Recorded data.
·····
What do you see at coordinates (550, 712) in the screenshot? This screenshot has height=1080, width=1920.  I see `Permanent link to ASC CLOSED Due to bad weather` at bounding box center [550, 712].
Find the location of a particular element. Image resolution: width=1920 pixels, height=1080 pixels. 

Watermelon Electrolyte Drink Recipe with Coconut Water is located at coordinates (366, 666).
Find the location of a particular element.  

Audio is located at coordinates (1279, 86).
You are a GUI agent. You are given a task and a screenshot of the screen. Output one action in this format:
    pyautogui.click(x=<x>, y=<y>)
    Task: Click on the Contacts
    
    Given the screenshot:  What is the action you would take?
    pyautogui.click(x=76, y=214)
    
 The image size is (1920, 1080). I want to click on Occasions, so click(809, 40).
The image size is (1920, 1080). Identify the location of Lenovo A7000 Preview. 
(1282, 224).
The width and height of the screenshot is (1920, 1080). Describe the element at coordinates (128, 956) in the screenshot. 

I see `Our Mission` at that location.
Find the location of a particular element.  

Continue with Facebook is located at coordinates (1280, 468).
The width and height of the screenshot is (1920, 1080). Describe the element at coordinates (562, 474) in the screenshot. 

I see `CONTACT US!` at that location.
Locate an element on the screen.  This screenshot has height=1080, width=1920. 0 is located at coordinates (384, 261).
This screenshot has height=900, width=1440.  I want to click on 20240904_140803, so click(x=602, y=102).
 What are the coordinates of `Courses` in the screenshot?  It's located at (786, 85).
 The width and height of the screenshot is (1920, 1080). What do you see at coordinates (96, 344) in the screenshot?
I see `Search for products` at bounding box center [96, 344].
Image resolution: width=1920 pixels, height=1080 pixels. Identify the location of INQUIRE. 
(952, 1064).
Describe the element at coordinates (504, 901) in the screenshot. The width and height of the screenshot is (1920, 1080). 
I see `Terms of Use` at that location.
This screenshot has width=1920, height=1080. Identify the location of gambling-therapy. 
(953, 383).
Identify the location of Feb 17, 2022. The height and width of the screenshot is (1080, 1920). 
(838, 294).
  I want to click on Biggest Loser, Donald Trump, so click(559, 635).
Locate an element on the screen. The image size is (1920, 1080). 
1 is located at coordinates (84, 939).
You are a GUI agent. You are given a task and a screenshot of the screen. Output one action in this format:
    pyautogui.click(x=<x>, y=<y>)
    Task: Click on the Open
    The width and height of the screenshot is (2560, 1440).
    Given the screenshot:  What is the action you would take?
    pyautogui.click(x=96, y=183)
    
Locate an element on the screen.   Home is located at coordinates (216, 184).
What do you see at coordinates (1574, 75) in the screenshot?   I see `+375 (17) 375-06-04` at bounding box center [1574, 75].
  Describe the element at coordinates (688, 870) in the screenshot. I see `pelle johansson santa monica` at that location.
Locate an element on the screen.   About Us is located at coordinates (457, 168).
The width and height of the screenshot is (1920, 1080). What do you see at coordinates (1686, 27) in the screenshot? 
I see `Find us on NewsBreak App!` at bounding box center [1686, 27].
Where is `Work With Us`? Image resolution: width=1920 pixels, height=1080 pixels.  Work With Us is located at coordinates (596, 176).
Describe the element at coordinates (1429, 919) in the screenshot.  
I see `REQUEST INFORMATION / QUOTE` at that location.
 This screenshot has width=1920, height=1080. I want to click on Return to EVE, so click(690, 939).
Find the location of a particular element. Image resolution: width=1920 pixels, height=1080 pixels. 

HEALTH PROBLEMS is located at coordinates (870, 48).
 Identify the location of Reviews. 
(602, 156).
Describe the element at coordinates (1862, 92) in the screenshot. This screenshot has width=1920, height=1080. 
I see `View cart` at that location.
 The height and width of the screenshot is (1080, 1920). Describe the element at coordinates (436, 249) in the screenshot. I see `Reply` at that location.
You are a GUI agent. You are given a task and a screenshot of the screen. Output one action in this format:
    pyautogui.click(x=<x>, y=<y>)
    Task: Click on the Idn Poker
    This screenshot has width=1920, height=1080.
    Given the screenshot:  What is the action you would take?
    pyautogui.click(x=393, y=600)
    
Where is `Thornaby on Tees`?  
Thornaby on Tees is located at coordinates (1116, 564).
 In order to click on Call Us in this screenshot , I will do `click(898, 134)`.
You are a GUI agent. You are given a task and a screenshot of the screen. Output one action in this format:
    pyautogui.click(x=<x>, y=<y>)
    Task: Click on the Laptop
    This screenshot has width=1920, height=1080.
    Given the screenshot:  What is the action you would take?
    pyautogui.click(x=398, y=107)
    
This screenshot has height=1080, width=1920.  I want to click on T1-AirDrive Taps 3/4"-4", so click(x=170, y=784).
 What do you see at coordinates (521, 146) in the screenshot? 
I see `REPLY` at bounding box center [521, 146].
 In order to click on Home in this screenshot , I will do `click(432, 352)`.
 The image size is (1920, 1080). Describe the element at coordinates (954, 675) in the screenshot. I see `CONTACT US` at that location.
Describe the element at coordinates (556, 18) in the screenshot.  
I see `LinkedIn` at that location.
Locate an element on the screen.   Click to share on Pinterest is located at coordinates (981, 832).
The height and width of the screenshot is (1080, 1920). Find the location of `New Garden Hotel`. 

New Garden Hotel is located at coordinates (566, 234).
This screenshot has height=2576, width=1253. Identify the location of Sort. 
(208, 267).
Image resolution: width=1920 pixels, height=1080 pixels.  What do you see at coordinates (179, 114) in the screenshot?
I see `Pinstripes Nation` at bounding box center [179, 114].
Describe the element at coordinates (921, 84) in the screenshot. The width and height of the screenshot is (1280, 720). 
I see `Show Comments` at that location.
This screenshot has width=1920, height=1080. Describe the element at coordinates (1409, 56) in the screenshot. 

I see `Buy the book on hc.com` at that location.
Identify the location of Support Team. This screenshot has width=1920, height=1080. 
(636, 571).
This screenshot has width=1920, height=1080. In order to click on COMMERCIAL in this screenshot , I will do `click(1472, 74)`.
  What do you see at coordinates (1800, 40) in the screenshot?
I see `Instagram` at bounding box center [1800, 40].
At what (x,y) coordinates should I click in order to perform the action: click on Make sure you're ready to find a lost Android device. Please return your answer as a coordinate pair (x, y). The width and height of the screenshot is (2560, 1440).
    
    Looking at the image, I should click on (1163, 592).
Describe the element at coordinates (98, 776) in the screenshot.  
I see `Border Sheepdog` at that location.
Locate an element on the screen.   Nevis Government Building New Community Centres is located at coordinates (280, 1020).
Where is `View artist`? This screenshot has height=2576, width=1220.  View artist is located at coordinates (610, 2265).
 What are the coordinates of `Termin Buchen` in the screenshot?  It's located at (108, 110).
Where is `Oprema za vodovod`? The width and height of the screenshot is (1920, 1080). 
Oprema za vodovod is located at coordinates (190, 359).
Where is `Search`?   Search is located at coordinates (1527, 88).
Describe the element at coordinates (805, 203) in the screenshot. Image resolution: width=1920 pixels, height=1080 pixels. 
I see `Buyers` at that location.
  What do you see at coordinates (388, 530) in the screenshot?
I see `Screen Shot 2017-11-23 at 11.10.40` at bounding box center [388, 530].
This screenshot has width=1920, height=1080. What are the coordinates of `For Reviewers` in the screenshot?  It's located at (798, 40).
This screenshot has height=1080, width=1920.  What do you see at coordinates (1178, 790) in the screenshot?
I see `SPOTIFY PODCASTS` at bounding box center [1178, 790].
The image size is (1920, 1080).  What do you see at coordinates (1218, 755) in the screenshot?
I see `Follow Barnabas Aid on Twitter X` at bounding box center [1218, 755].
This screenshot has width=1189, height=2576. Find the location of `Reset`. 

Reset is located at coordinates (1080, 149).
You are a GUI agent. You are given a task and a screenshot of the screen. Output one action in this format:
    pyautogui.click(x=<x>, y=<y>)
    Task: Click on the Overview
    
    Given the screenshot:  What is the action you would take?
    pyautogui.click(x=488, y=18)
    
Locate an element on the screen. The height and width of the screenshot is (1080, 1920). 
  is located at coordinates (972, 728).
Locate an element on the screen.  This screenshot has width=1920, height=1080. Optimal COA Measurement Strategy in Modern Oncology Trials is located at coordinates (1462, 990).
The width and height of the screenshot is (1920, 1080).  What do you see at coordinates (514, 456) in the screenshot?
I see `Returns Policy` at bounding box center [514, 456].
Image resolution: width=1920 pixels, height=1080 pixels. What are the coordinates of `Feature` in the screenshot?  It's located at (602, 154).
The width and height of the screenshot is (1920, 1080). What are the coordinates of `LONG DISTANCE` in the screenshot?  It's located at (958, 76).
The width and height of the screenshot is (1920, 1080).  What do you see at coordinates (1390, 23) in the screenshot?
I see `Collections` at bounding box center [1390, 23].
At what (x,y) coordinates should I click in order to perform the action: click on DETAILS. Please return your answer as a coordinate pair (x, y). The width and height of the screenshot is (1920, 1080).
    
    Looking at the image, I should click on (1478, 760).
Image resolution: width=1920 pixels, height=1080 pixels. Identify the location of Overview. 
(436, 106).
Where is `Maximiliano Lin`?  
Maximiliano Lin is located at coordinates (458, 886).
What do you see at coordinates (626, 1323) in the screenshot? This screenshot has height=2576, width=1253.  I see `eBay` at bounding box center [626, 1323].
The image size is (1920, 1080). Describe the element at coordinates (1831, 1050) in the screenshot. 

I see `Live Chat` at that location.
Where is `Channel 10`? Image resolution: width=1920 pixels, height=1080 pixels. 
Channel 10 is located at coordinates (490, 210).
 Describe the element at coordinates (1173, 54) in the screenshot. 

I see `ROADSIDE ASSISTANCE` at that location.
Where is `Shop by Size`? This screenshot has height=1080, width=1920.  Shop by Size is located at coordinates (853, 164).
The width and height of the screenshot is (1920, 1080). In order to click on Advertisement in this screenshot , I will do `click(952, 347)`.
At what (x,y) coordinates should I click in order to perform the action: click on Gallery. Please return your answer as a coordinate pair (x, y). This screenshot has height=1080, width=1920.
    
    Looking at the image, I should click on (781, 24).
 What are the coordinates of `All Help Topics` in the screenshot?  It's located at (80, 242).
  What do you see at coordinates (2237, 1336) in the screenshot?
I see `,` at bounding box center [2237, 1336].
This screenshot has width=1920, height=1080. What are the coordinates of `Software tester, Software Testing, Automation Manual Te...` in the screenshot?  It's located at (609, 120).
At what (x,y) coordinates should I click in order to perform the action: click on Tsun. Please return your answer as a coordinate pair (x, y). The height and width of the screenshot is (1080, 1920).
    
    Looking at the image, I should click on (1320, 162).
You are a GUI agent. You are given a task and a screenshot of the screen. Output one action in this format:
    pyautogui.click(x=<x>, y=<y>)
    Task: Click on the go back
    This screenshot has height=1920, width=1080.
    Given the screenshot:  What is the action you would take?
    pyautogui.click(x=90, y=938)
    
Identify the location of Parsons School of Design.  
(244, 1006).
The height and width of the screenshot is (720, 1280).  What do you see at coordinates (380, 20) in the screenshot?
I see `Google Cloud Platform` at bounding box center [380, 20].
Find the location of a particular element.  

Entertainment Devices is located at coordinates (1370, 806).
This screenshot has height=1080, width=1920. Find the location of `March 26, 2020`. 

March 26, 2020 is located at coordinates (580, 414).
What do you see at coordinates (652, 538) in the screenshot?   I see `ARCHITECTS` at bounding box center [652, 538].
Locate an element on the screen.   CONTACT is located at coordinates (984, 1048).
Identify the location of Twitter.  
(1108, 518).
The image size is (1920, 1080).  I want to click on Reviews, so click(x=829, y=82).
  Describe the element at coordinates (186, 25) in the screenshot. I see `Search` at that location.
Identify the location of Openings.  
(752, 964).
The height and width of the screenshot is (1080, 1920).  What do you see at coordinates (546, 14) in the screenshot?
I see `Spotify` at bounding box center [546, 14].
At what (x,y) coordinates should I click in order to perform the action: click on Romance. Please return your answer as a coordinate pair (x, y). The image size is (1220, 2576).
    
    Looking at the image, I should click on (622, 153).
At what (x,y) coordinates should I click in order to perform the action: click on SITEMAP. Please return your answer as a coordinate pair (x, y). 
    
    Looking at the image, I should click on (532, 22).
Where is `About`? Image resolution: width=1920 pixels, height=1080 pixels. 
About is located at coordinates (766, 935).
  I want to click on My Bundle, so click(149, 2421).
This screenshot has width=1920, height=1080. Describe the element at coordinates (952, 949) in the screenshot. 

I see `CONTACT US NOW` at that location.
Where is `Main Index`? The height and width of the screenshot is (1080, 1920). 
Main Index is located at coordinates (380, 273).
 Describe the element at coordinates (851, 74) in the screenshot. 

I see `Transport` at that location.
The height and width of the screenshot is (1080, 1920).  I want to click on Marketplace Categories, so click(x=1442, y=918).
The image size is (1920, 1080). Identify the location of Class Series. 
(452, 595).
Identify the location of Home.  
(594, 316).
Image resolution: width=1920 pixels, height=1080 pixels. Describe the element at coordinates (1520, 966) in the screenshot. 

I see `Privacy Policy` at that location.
·····
Output the rows from the line with "This screenshot has height=1080, width=1920. Find" to the line with "center [546, 14].", inclusive, reproducing each line exactly.

Answer below.
This screenshot has height=1080, width=1920. Find the location of `March 26, 2020`. 

March 26, 2020 is located at coordinates (580, 414).
What do you see at coordinates (652, 538) in the screenshot?   I see `ARCHITECTS` at bounding box center [652, 538].
Locate an element on the screen.   CONTACT is located at coordinates (984, 1048).
Identify the location of Twitter.  
(1108, 518).
The image size is (1920, 1080).  I want to click on Reviews, so click(x=829, y=82).
  Describe the element at coordinates (186, 25) in the screenshot. I see `Search` at that location.
Identify the location of Openings.  
(752, 964).
The height and width of the screenshot is (1080, 1920).  What do you see at coordinates (546, 14) in the screenshot?
I see `Spotify` at bounding box center [546, 14].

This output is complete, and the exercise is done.